Les Dossiers de France Audacieuse
Cycle Luxe
par Prune Brennan
2ème partie : Mode et Luxe : une industrie française… un peu d’histoire
3. De l’artisanat d’art aux grands magasins du XIXème siècle
Révolutions et art de vivre à la française
La révolution de Juillet 1830, en favorisant la « classe moyenne », relancera sous une autre forme l’industrie luxe, en plaçant l’artisan comme garant du « bon goût » et guide cette nouvelle classe sociale pour se distinguer. C’est ainsi que le début du XIXème marque le début d’une certaine démocratisation du luxe, en tous cas, une demande qui s’accroit largement.
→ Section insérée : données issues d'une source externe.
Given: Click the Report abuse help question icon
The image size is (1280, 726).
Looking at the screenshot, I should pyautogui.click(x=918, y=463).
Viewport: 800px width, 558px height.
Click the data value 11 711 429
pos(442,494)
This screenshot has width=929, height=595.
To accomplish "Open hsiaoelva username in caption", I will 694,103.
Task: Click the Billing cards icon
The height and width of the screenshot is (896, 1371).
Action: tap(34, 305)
L’époque est marquée par de nombreuses innovations qui créent aussi une fulgurante dynamique. L’industrialisation du XIXe siècle constitue une étape clé : certains objets, autrefois exclusifs aux classes aisées, sont produits en série.
Porté par la croissance économique liée à la révolution industrielle qui profite à l’ensemble des régions de la France et à l’embellissement progressif de Paris, sous la Seconde République (1848-1852) et le Second Empire (1852-1870), la demande pour la mode et le luxe va en s’accentuant. Les nombreuses expositions universelles seront également de véritables révélateurs et diffuseurs des savoir-faire du luxe français (Lancées à Londres en 1851, Paris accueillera 5 expositions dans le courant du XIXème siècle ! la première en 1855).
Le développement de la photographie, qui permet donc aux créations de voyager, donna une renommée considérable au luxe français. Elle permit notamment à la France de s’imposer fortement à l’international et donc attirera une clientèle venue du monde entier. (premier procédé photographique, 19 août 1839, par Louis-Jacques-Mandé Daguerre (1787-1851), décorateur de théâtre parisien). Rapidement d’ailleurs, la photographie de mode devient un art.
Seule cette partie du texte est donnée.